Юноша смущенно взглянул на него из-под упавшей челки, осторожно сжал в ответ тонкие пальцы и вздохнул.
— Тебе пора возвращаться к друзьям. Они ждут.
Габриэль обернулся на столик Братства — три пары глаз внимательно наблюдали за ними: Маньяк, сложив руки на груди и гордо задрав косматую бороду, подозрительно щурил серые глаза; Фрэнк, с сочувствием глядя на юную модель, теребил пестрый шелковый шарф, который, как утверждал Габриэль, позаимствовал у матушки; Джонни, молитвенно сложив руки, переводил переполненный волнением взгляд с Тимоти на художника и обратно, шепча что-то пухлыми как у ребенка губами.
— Да, пора, — согласился Россетти, вновь повернулся к юноше и мягко улыбнулся. — Твои переводы… и не только… — он достал из кармана и протянул потрепанную тетрадь, — Постарайся больше их нигде не оставлять.
Тимоти, вспыхнув, ответил ему очаровательной робкой улыбкой и кивнул.

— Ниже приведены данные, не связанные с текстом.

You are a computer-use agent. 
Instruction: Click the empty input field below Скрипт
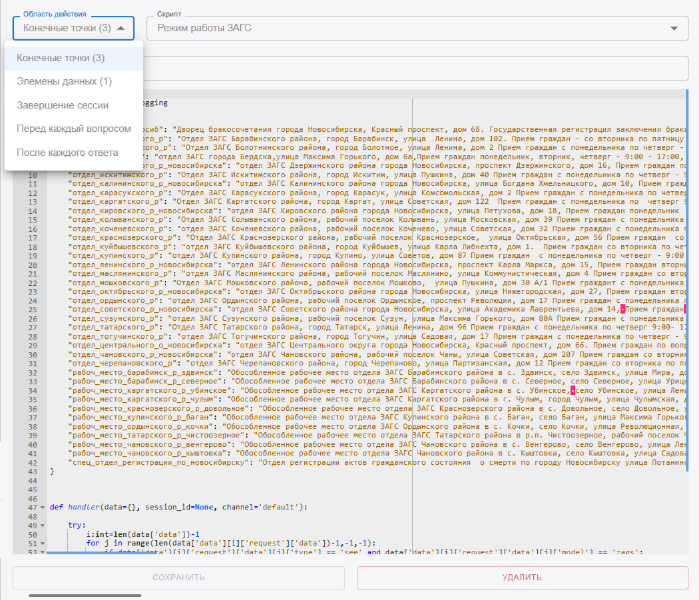click(400, 68)
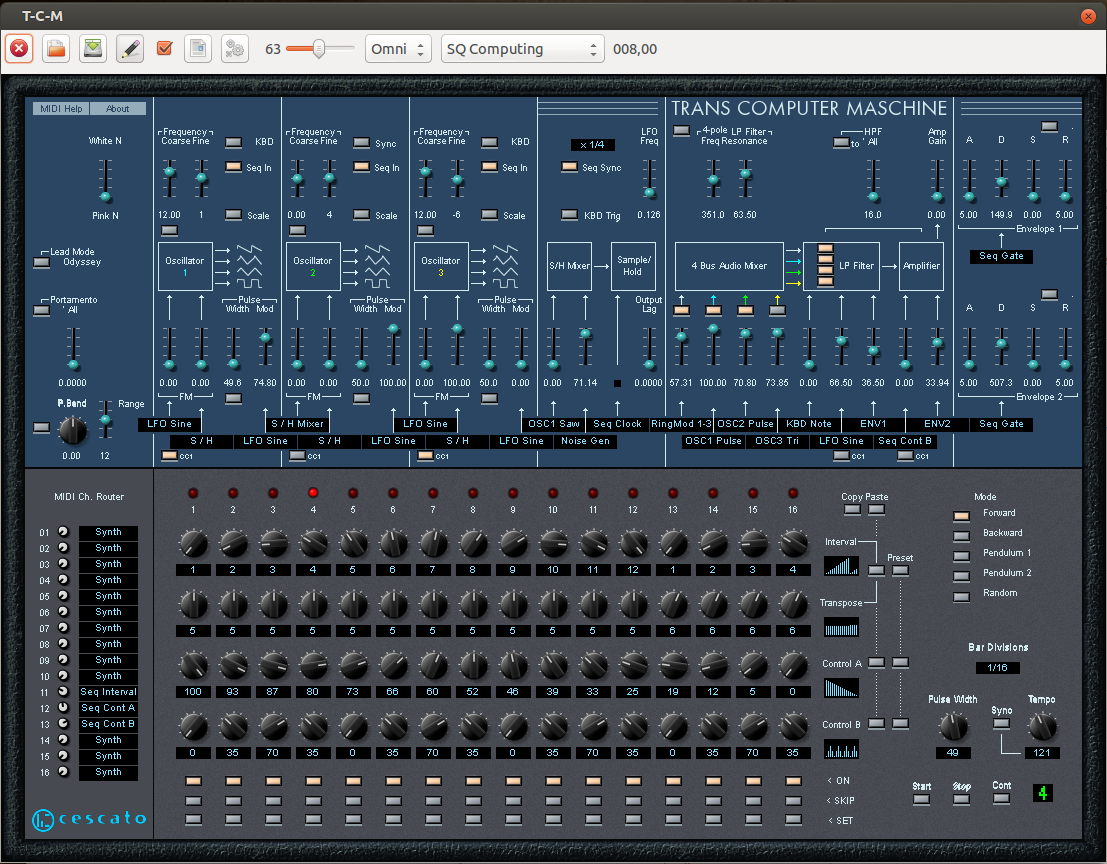Expand the SQ Computing preset dropdown
The image size is (1107, 864).
pos(522,48)
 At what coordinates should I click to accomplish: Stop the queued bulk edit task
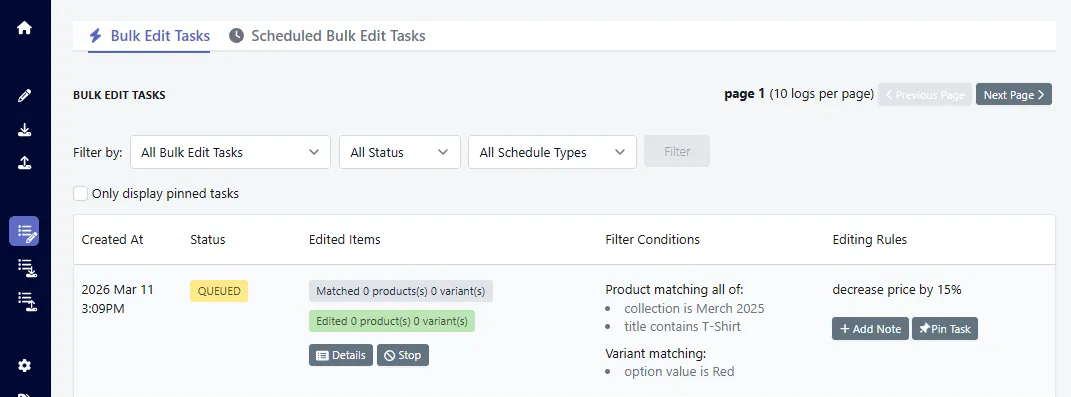tap(403, 355)
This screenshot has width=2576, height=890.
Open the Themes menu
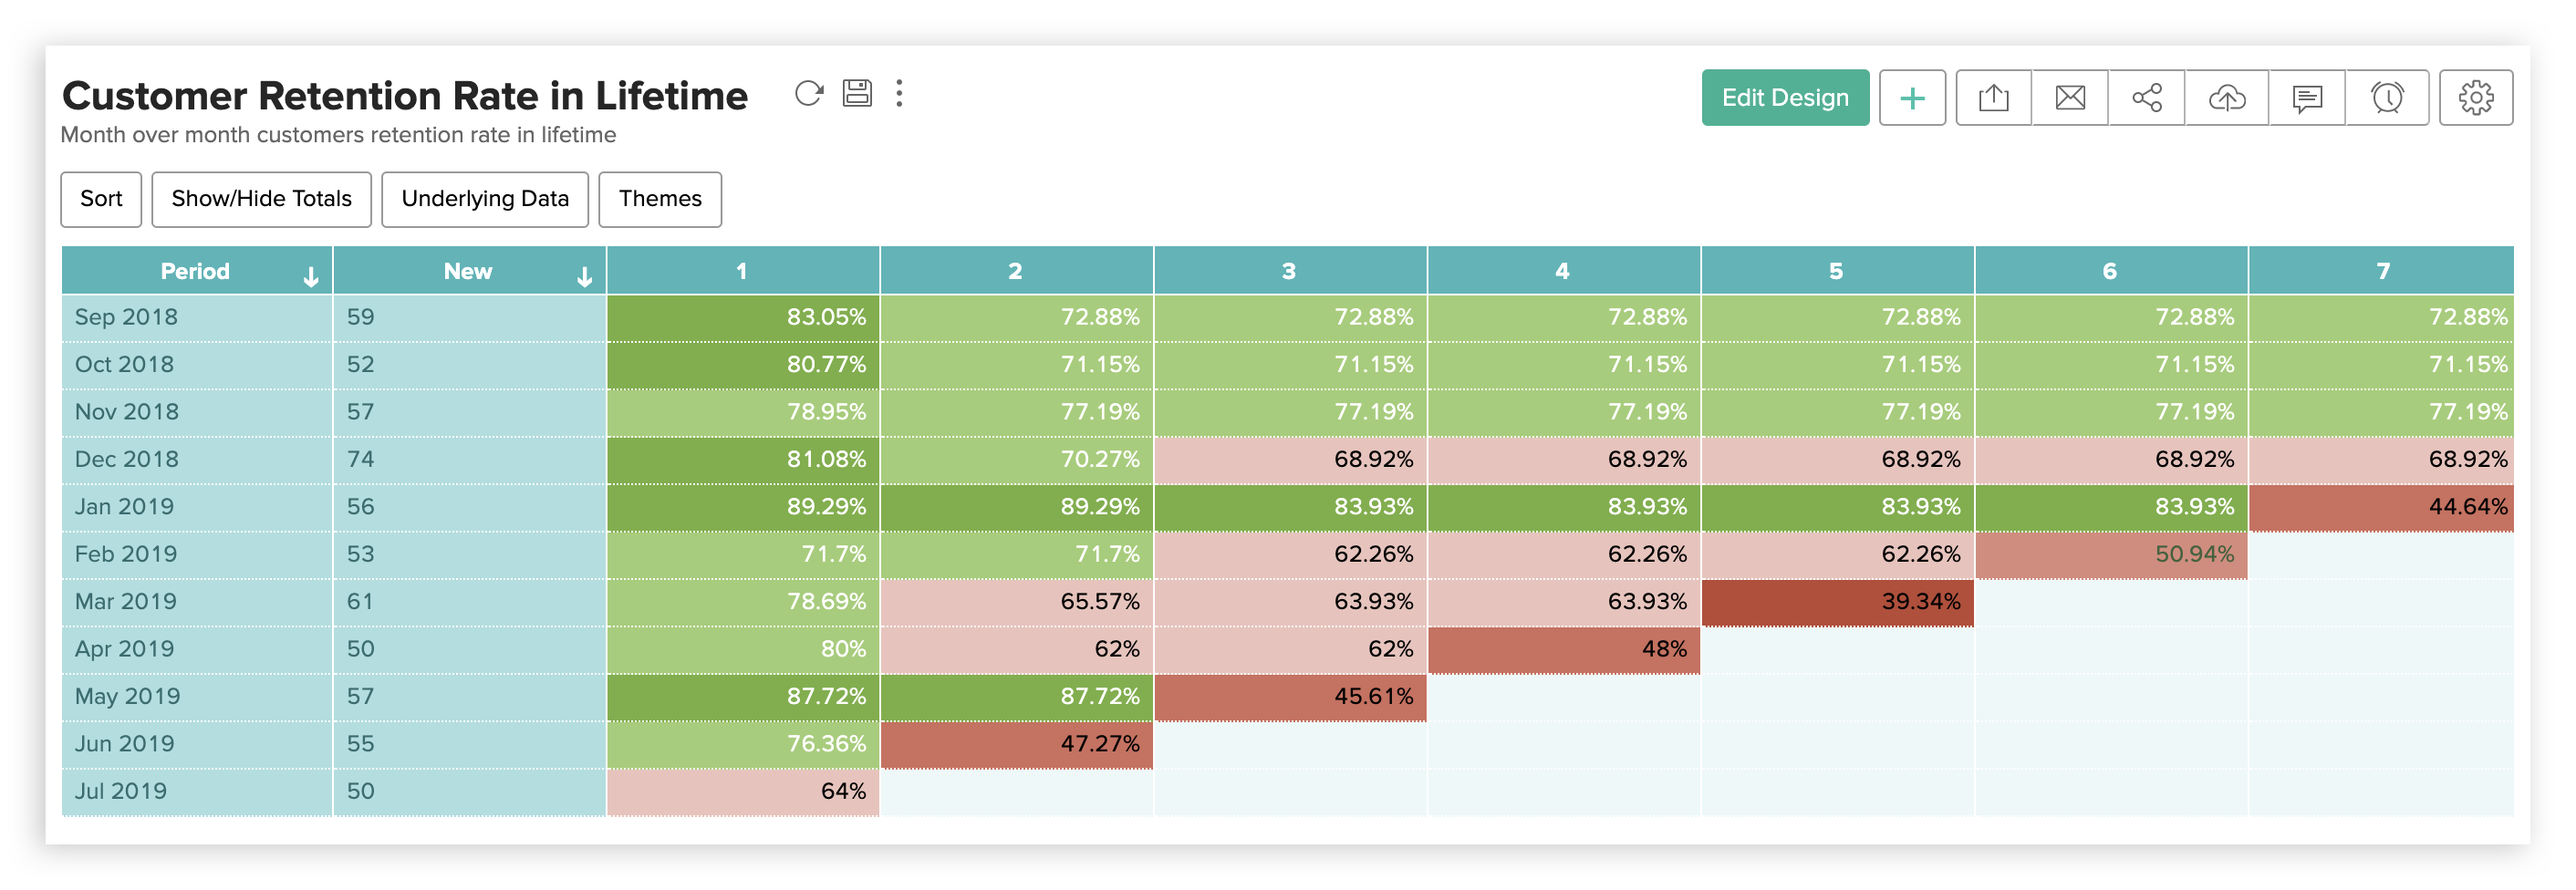click(x=660, y=199)
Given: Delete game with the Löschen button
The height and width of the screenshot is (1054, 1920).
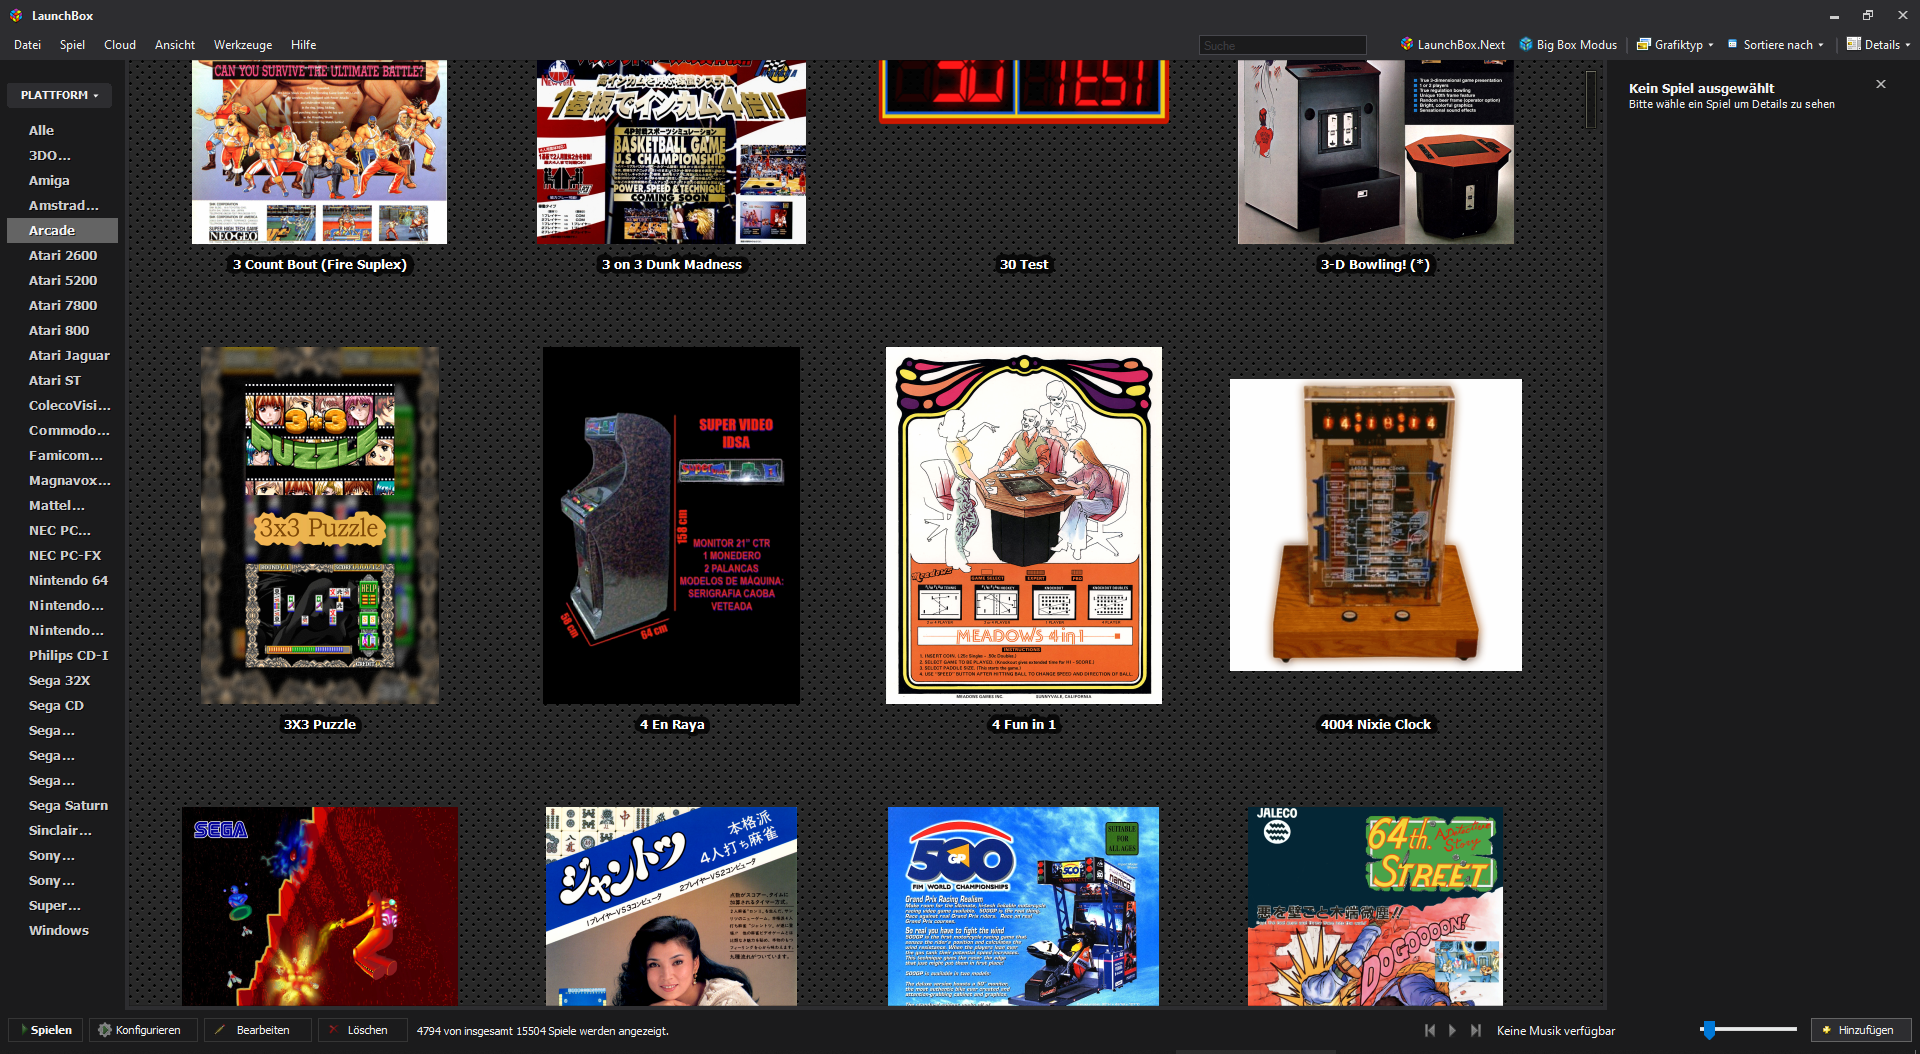Looking at the screenshot, I should tap(360, 1030).
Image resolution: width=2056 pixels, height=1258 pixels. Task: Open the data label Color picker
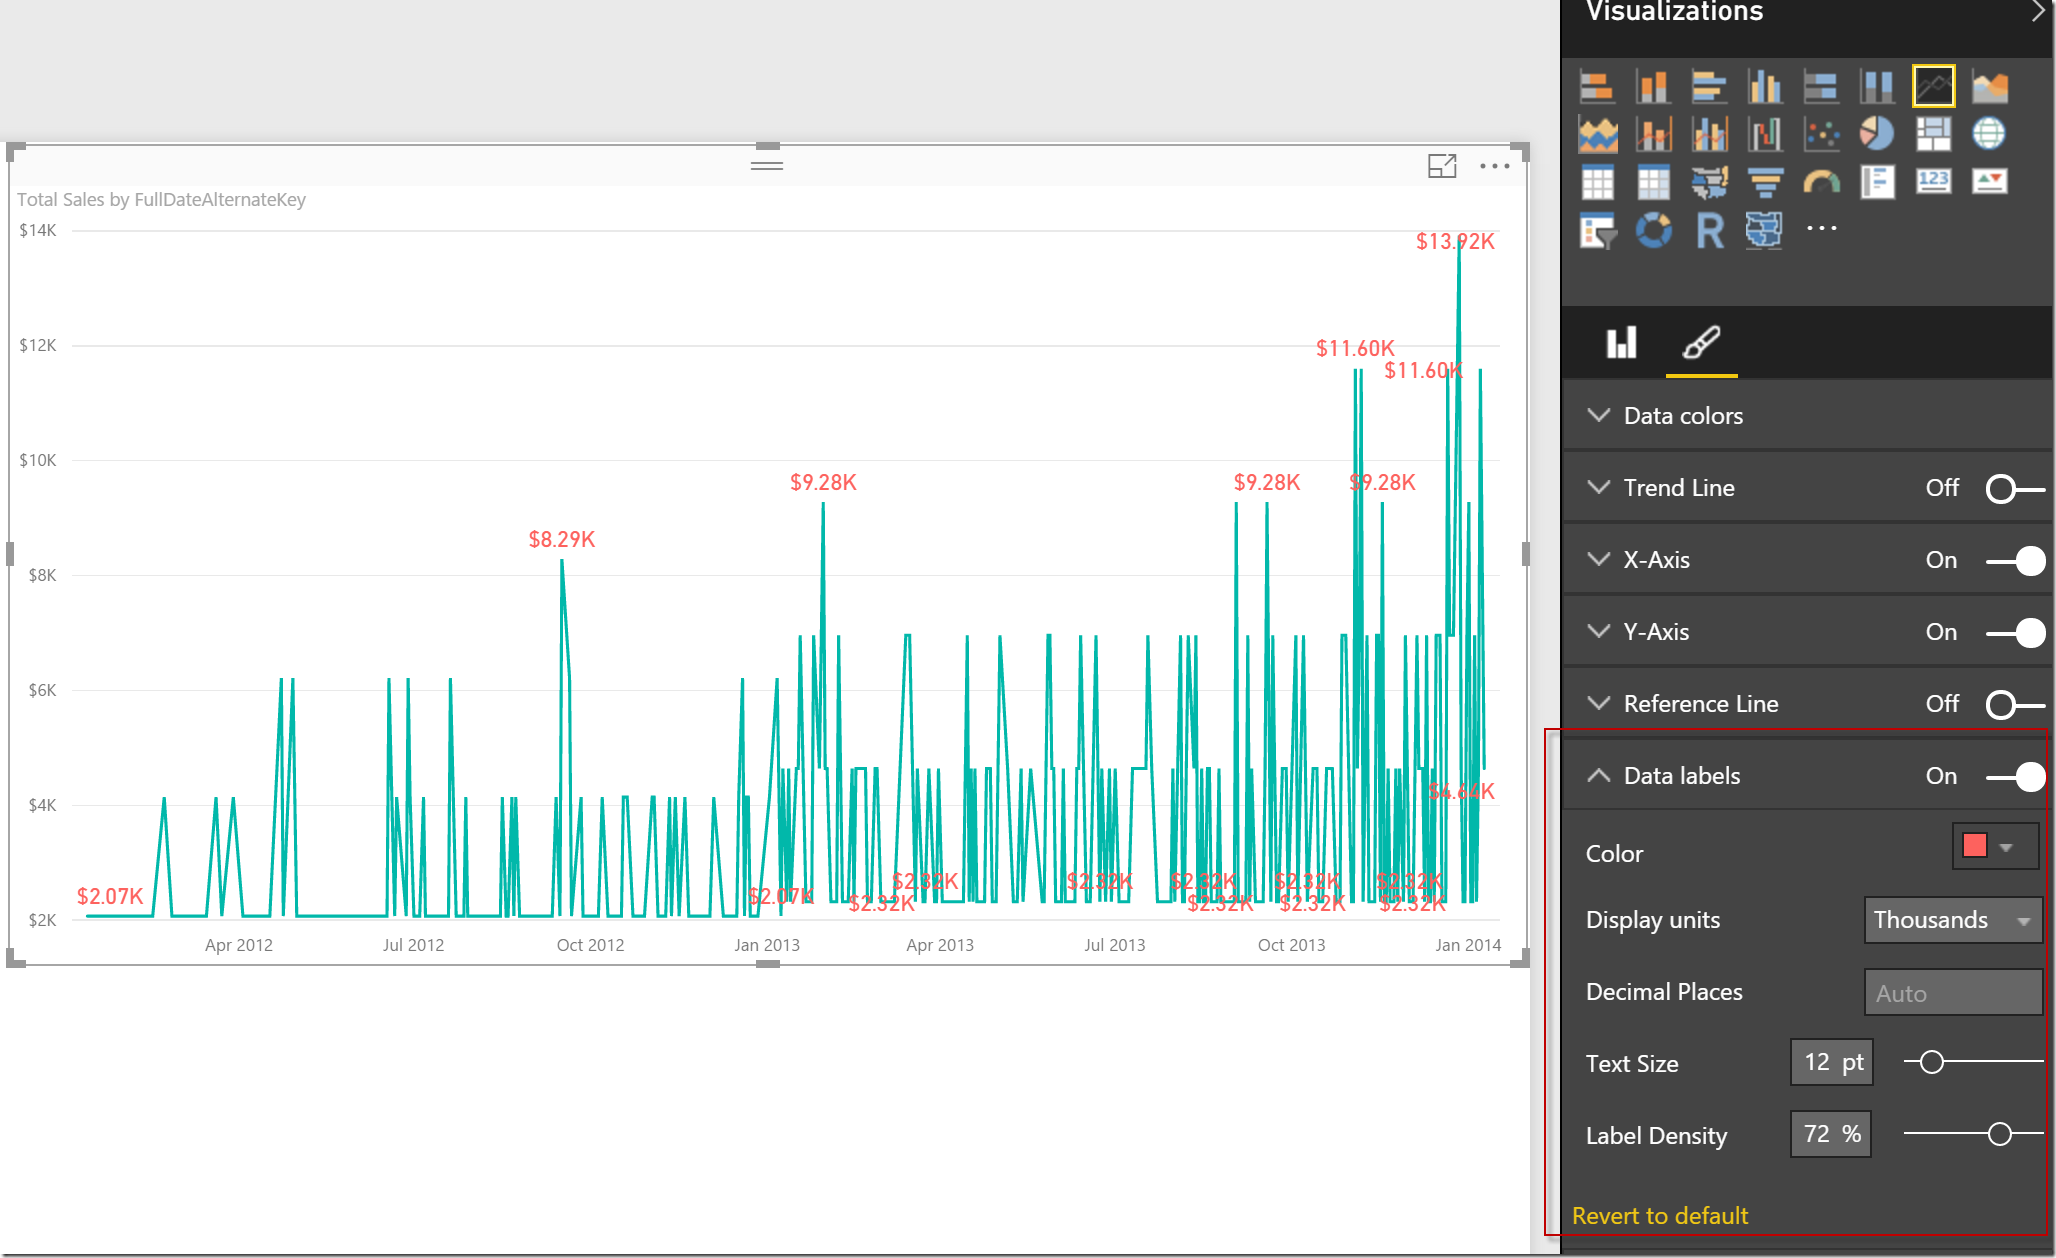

— Прости, что всунул в них свой нос, но я, в самом деле, не подозревал, что это твое. Я хотел бы поговорить с тобой о твоем увлечении, я настаиваю на этом. Ты потрясающе талантлив, правда.
— Ты чересчур добр и необъективен ко мне, но… если настаиваешь — поговорим, — ответил юноша и сунул тетрадь за пазуху. — Иди, иначе твои друзья просверлят нас взглядами.
Данте кивнул и поднялся.
— Я буду ждать тебя завтра к восьми вечера.
— К восьми? — на лице Тимоти отразилось разочарование.
Данте пожал плечом, хитро улыбнувшись.
— К сожалению, я буду занят первую половину дня — Рёскин назначил мне встречу в Академии, и я не имею понятия, сколько времени она продлится, — он склонился к Тимоти. — К тому же, для тех эскизов, которые я себе наметил, мне необходимо определенное освещение, предпочтительно сумерки, — он легко коснулся светлых кудрей. — Не расстраивайся, вечер будет полностью в нашем распоряжении.
Тимоти непроизвольно сглотнул, мгновенно представив себе, что может скрываться под этим утверждением, и, залившись румянцем, выдохнул:
— Хорошо, Габриэль.
Вернувшись за столик, Россетти, пронзаемый вопросительными взглядами друзей, молча потянулся к своему нетронутому бокалу, и, сжав его в тонких пальцах, сдвинул брови — пригубить джина означало смыть со своих губ вкус чистого поцелуя, дарованного ему на заднем дворе. Странное желание — ощущать призрачное касание нежного лепестка как можно дольше — немного озадачило его, но оказалось сильнее страсти к крепким напиткам. Едва заметно усмехнувшись, Данте отставил бокал в сторону и задумчиво дотронулся до своих губ.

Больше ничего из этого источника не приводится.